Required tasks —
(a) What three things does the blog post about Mark Driscoll say Mars Hill Church's disciplinary procedures involve?
(b) Reproduce a passage from the blog post about Mark Driscoll word for word. Begin at the words "For months now, I've" and stop after "interview came out.".

Quoted passage —
Note:  I posted these thoughts on my personal blog two days ago.  For those outside Protestant, Evangelical Christianity, this topic may be awfully parochial.  Our "celebrities" are not everyone's celebrities, I know.  Mark Driscoll is the founder and pastor of Mars Hill Church, a Reformed megachurch based in Seattle, with over 12,000 members.  Driscoll's influence extends far beyond the Seattle campuses, as his sermons are downloaded over 100,000 times a week, and he heads a church planting network.  Always a controversial figure, Driscoll's leadership has come under new scrutiny this week in light of a former's members story of his experience with church discipline at Mars Hill.  Among "my people" (evangelicals) this is producing a painful, often contentious discussion around issues of authority, discipline, and when it is appropriate for Christians to criticize public figures.

This is the slippery slope that men find themselves standing on when surrounded by worshipers and admirers and when they are lifted up to idolatrous levels by their congregations. Certain species of pride radically magnify into something dangerous.

from "Re.Generation: My Experience Inside the Cult of Mars Hill"

For months now, I've been wanting to blog about Mark Driscoll. When he invited people on his Facebook page to mock "effeminate" worship pastors, I wanted to blog. But I didn't. When he preached about God hating people, I wanted to blog, but I didn't. When he and his wife, Grace, released their book "Real Marriage", I wanted to blog, but I didn't. Then were were the excerpts from a radio interview he did in the U.K., in which Driscoll went on the attack, not against the interviewer, but against the entire Christian community in England. I wanted to blog about that, but still, I kept quiet. When the full interview was released online, unedited - oh, I really wanted to blog. Especially in light of Driscoll's clumsy attempts to discredit the interviewer before the audio of the interview came out.

Still, I didn't blog. You know why? Because every time I write critically about a Christian leader, I hear that I'm in the wrong. "That's your Christian brother, and he's doing great work, and souls are being saved, and who are you, by the way? You're a tiny no one with an ax grind." Okay, they don't actually say that last part. That was poetic license.

Well, now we've had a grim look at the inside of Mars Hill Church; at their disciplinary procedures (aka spiritual abuse) involving harrassment, public shaming and alarming amounts of control. The church is very good at quoting Scripture, but I happen to think they're misusing it, to weigh people down with burdens they can hardly carry (See? Anyone can quote Scripture).

Given data —
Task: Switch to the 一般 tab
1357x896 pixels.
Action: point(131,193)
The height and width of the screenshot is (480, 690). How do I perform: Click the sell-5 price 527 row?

Responses —
(a)
- harrassment
- public shaming
- alarming amounts of control

(b)
For months now, I've been wanting to blog about Mark Driscoll. When he invited people on his Facebook page to mock "effeminate" worship pastors, I wanted to blog. But I didn't. When he preached about God hating people, I wanted to blog, but I didn't. When he and his wife, Grace, released their book "Real Marriage", I wanted to blog, but I didn't. Then were were the excerpts from a radio interview he did in the U.K., in which Driscoll went on the attack, not against the interviewer, but against the entire Christian community in England. I wanted to blog about that, but still, I kept quiet. When the full interview was released online, unedited - oh, I really wanted to blog. Especially in light of Driscoll's clumsy attempts to discredit the interviewer before the audio of the interview came out.